Congedo parentale nel caso di genitore “solo”. Chiarimenti

Giorgia – mi trovo in situazione di “genitore solo” per mancato riconoscimento di mio figlio, mi spettano dunque 10 mesi di congedo parentale. Come vengono retribuiti? Ti ringrazio.

Paolo Pizzo – Gentilissima Giorgia,

ai sensi dell’art. 32, comma 1, lettere a) e b) del T.U., la madre lavoratrice ed il padre lavoratore hanno diritto al godimento di un periodo individuale massimo di congedo parentale (astensione facoltativa) pari, rispettivamente, a 6 mesi e a 7 mesi.

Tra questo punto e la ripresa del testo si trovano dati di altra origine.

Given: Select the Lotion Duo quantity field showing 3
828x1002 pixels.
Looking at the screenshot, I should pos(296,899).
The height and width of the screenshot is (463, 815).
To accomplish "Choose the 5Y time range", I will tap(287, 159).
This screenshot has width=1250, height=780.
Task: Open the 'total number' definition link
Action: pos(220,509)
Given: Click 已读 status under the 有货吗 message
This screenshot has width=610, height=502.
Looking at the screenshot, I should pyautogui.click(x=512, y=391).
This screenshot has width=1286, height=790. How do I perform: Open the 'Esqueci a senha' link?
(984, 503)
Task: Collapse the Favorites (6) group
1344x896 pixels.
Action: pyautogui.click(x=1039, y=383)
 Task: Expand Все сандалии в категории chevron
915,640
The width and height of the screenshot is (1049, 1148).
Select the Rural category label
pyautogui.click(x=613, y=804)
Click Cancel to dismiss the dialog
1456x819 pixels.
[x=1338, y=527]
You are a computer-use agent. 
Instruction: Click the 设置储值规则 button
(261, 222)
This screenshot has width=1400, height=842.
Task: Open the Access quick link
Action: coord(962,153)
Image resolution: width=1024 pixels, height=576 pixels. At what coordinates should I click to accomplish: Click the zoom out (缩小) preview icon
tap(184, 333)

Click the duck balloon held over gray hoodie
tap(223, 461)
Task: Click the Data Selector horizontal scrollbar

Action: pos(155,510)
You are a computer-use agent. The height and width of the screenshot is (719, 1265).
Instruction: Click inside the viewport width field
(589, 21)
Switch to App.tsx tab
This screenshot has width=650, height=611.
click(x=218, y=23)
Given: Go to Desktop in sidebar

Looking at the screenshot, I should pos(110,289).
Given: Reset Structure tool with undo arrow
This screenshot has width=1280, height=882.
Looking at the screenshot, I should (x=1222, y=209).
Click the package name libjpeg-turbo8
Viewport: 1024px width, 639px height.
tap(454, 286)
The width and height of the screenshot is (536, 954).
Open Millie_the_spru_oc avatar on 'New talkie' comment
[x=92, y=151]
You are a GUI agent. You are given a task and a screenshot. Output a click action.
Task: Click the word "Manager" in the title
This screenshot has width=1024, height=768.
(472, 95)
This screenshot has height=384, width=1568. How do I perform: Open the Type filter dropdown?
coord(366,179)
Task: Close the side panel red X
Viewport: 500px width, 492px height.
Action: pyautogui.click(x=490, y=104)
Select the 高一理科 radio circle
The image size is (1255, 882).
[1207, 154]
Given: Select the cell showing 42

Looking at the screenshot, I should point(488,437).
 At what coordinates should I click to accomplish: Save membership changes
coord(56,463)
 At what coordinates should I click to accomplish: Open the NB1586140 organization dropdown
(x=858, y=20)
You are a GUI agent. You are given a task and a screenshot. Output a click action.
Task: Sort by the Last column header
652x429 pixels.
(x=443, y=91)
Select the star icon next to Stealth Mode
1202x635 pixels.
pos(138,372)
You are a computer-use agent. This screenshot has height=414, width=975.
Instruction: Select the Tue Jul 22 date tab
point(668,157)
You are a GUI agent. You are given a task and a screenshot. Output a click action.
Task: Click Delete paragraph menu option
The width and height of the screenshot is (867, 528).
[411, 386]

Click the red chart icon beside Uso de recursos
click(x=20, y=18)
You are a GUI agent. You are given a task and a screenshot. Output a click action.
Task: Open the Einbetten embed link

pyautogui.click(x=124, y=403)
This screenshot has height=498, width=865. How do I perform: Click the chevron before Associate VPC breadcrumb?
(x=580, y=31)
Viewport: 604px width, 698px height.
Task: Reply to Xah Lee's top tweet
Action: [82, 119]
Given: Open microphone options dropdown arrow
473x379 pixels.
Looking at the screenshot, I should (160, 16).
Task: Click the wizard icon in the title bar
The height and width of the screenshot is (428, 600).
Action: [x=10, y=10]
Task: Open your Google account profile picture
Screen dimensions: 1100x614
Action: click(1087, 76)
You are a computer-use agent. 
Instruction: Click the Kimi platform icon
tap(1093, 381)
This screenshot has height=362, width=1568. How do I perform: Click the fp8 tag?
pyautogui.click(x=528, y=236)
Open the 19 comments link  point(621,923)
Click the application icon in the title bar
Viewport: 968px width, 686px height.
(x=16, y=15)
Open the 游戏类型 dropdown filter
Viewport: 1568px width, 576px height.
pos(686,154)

Ai sensi della lett. c) del medesimo comma “qualora vi sia un solo genitore”  il periodo è elevato fino a un massimo di 10 mesi.

La situazione di “genitore solo” è riscontrabile, oltre che nei casi di morte dell’altro genitore o di abbandono del figlio o di affidamento esclusivo del figlio ad un solo, anche nel caso di non riconoscimento del figlio da parte di un genitore.

Nell’ipotesi di non riconoscimento del figlio da parte del padre, la madre richiedente il maggior periodo di congedo parentale, dovrà rilasciarne apposita dichiarazione di responsabilità; e ciò, anche qualora dalla certificazione anagrafica risulti che il cognome del bambino è quello della madre.

La retribuzione è sempre riferita ai 6 mesi, per cui il primo pagato al 100% e gli ulteriori 5 al 30%. I restanti mesi sono senza retribuzione ma riconosciuti nell’anzianità di servizio.